* EXERCISE PROMPT: Every record below must come back exactly as given.

[EXTRACTED INFORMATION]

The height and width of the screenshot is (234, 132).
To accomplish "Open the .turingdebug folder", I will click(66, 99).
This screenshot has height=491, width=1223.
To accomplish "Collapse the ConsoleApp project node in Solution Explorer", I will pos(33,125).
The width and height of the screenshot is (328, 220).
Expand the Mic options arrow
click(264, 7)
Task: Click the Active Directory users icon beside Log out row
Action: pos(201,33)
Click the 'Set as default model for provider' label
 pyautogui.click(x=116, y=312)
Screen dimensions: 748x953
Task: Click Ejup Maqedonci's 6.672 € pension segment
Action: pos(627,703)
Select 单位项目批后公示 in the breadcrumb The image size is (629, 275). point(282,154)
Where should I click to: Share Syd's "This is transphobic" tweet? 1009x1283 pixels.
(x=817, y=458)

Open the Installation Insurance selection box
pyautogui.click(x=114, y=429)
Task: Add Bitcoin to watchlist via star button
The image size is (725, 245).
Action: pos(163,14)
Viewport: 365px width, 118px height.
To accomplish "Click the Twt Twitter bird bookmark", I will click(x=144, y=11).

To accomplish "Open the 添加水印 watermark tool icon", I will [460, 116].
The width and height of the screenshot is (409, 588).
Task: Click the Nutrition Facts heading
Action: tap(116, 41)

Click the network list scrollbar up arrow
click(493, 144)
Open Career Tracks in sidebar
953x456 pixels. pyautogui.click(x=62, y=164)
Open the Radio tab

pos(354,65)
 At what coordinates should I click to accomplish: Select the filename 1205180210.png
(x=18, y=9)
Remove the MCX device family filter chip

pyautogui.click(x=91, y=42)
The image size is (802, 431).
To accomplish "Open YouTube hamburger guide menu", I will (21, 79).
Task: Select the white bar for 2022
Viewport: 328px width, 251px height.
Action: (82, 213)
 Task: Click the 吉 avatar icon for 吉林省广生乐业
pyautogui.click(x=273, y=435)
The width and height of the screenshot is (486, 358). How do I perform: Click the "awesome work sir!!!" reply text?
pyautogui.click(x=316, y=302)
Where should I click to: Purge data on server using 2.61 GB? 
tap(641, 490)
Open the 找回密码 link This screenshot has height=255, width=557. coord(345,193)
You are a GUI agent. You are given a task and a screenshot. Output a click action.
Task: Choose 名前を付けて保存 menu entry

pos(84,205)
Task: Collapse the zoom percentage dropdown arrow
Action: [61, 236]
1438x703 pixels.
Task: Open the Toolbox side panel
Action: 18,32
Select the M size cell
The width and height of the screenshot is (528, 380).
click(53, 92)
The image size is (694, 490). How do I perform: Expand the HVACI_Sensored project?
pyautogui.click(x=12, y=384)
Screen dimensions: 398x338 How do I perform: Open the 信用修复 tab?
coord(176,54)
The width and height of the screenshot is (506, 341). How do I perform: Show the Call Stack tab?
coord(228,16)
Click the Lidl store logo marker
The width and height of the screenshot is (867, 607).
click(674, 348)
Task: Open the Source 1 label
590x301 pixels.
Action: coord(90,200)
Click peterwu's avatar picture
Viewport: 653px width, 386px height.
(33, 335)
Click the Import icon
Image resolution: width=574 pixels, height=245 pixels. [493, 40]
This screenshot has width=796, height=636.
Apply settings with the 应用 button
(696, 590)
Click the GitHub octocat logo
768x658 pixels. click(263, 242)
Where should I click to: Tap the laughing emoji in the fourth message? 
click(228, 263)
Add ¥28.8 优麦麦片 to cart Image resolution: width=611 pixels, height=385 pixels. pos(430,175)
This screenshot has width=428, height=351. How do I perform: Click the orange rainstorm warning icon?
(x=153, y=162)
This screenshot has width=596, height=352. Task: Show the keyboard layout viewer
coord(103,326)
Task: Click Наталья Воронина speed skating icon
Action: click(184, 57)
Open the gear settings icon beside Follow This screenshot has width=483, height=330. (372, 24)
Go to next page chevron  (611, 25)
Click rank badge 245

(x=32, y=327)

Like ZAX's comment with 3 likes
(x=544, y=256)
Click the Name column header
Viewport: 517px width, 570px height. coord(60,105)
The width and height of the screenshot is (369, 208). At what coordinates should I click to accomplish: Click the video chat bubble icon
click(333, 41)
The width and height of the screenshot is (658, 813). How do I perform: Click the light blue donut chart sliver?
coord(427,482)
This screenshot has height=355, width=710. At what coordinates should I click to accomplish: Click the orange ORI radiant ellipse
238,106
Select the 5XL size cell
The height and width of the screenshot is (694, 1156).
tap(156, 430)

[/EXTRACTED INFORMATION]

* WRITTEN ANSWER:
The height and width of the screenshot is (234, 132).
To accomplish "Open the .turingdebug folder", I will click(66, 99).
This screenshot has height=491, width=1223.
To accomplish "Collapse the ConsoleApp project node in Solution Explorer", I will pos(33,125).
The width and height of the screenshot is (328, 220).
Expand the Mic options arrow
click(264, 7)
Task: Click the Active Directory users icon beside Log out row
Action: pos(201,33)
Click the 'Set as default model for provider' label
 pyautogui.click(x=116, y=312)
Screen dimensions: 748x953
Task: Click Ejup Maqedonci's 6.672 € pension segment
Action: pos(627,703)
Select 单位项目批后公示 in the breadcrumb The image size is (629, 275). point(282,154)
Where should I click to: Share Syd's "This is transphobic" tweet? 1009x1283 pixels.
(x=817, y=458)

Open the Installation Insurance selection box
pyautogui.click(x=114, y=429)
Task: Add Bitcoin to watchlist via star button
The image size is (725, 245).
Action: pos(163,14)
Viewport: 365px width, 118px height.
To accomplish "Click the Twt Twitter bird bookmark", I will click(x=144, y=11).

To accomplish "Open the 添加水印 watermark tool icon", I will [460, 116].
The width and height of the screenshot is (409, 588).
Task: Click the Nutrition Facts heading
Action: tap(116, 41)

Click the network list scrollbar up arrow
click(493, 144)
Open Career Tracks in sidebar
953x456 pixels. pyautogui.click(x=62, y=164)
Open the Radio tab

pos(354,65)
 At what coordinates should I click to accomplish: Select the filename 1205180210.png
(x=18, y=9)
Remove the MCX device family filter chip

pyautogui.click(x=91, y=42)
The image size is (802, 431).
To accomplish "Open YouTube hamburger guide menu", I will (21, 79).
Task: Select the white bar for 2022
Viewport: 328px width, 251px height.
Action: (82, 213)
 Task: Click the 吉 avatar icon for 吉林省广生乐业
pyautogui.click(x=273, y=435)
The width and height of the screenshot is (486, 358). How do I perform: Click the "awesome work sir!!!" reply text?
pyautogui.click(x=316, y=302)
Where should I click to: Purge data on server using 2.61 GB? 
tap(641, 490)
Open the 找回密码 link This screenshot has height=255, width=557. coord(345,193)
You are a GUI agent. You are given a task and a screenshot. Output a click action.
Task: Choose 名前を付けて保存 menu entry

pos(84,205)
Task: Collapse the zoom percentage dropdown arrow
Action: [61, 236]
1438x703 pixels.
Task: Open the Toolbox side panel
Action: 18,32
Select the M size cell
The width and height of the screenshot is (528, 380).
click(53, 92)
The image size is (694, 490). How do I perform: Expand the HVACI_Sensored project?
pyautogui.click(x=12, y=384)
Screen dimensions: 398x338 How do I perform: Open the 信用修复 tab?
coord(176,54)
The width and height of the screenshot is (506, 341). How do I perform: Show the Call Stack tab?
coord(228,16)
Click the Lidl store logo marker
The width and height of the screenshot is (867, 607).
click(674, 348)
Task: Open the Source 1 label
590x301 pixels.
Action: coord(90,200)
Click peterwu's avatar picture
Viewport: 653px width, 386px height.
(33, 335)
Click the Import icon
Image resolution: width=574 pixels, height=245 pixels. [493, 40]
This screenshot has width=796, height=636.
Apply settings with the 应用 button
(696, 590)
Click the GitHub octocat logo
768x658 pixels. click(263, 242)
Where should I click to: Tap the laughing emoji in the fourth message? 
click(228, 263)
Add ¥28.8 优麦麦片 to cart Image resolution: width=611 pixels, height=385 pixels. pos(430,175)
This screenshot has width=428, height=351. How do I perform: Click the orange rainstorm warning icon?
(x=153, y=162)
This screenshot has width=596, height=352. Task: Show the keyboard layout viewer
coord(103,326)
Task: Click Наталья Воронина speed skating icon
Action: click(184, 57)
Open the gear settings icon beside Follow This screenshot has width=483, height=330. (372, 24)
Go to next page chevron  (611, 25)
Click rank badge 245

(x=32, y=327)

Like ZAX's comment with 3 likes
(x=544, y=256)
Click the Name column header
Viewport: 517px width, 570px height. coord(60,105)
The width and height of the screenshot is (369, 208). At what coordinates should I click to accomplish: Click the video chat bubble icon
click(333, 41)
The width and height of the screenshot is (658, 813). How do I perform: Click the light blue donut chart sliver?
coord(427,482)
This screenshot has height=355, width=710. At what coordinates should I click to accomplish: Click the orange ORI radiant ellipse
238,106
Select the 5XL size cell
The height and width of the screenshot is (694, 1156).
tap(156, 430)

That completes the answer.